### Bloc de texte
********

The Rocky Horror Picture Show

L'histoire

À la fin du mariage d'amis communs, Brad Majors avoue son amour à Janet Weiss. Les deux tourtereaux décident d'aller voir leur ami le Docteur Scott, quand leur voiture tombe en panne au milieu de nulle part. Ils trouvent refuge dans une mystérieuse bâtisse, où ils sont accueillis par un personnel de maison pour le moins intriguant. Très vite ils font la rencontre du maître des lieux,  Frank N. Furter, qui se présente lui-même comme "un doux travesti venant de la planète Transexuelle, dans la galaxie de Transylvania". Il leur propose de le suivre dans son laboratoire, où il se livre à des expériences pour donner vie à une créature parfaite, susceptible de "soulager sa tension".

Analyse et critique

I would like, if I may, to take you on a strange journey...

Les premières secondes ouvrent un monde : après un léger réarrangement seventies de la fanfare de la 20th Century Fox, le noir se fait. Au centre de l’écran apparaissent alors des lèvres, rouges écarlates, comme sorties de chez Man Ray.

********

### Défi
Recopiez intégralement le texte sur The Rocky Horror Picture Show, sans en modifier un seul mot.

### Matériel
********

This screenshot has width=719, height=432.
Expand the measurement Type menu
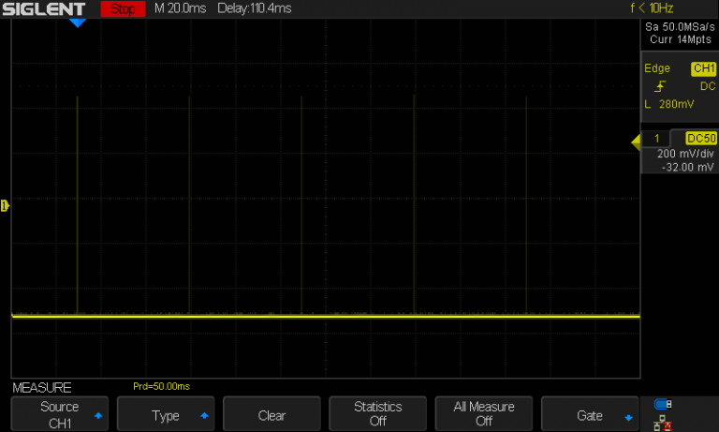[166, 415]
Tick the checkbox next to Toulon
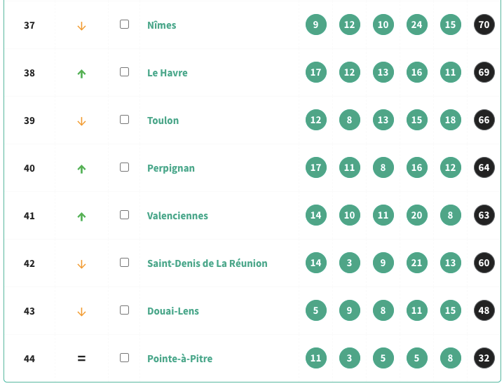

********

### Réponse correcte
The Rocky Horror Picture Show

L'histoire

À la fin du mariage d'amis communs, Brad Majors avoue son amour à Janet Weiss. Les deux tourtereaux décident d'aller voir leur ami le Docteur Scott, quand leur voiture tombe en panne au milieu de nulle part. Ils trouvent refuge dans une mystérieuse bâtisse, où ils sont accueillis par un personnel de maison pour le moins intriguant. Très vite ils font la rencontre du maître des lieux,  Frank N. Furter, qui se présente lui-même comme "un doux travesti venant de la planète Transexuelle, dans la galaxie de Transylvania". Il leur propose de le suivre dans son laboratoire, où il se livre à des expériences pour donner vie à une créature parfaite, susceptible de "soulager sa tension".

Analyse et critique

I would like, if I may, to take you on a strange journey...

Les premières secondes ouvrent un monde : après un léger réarrangement seventies de la fanfare de la 20th Century Fox, le noir se fait. Au centre de l’écran apparaissent alors des lèvres, rouges écarlates, comme sorties de chez Man Ray.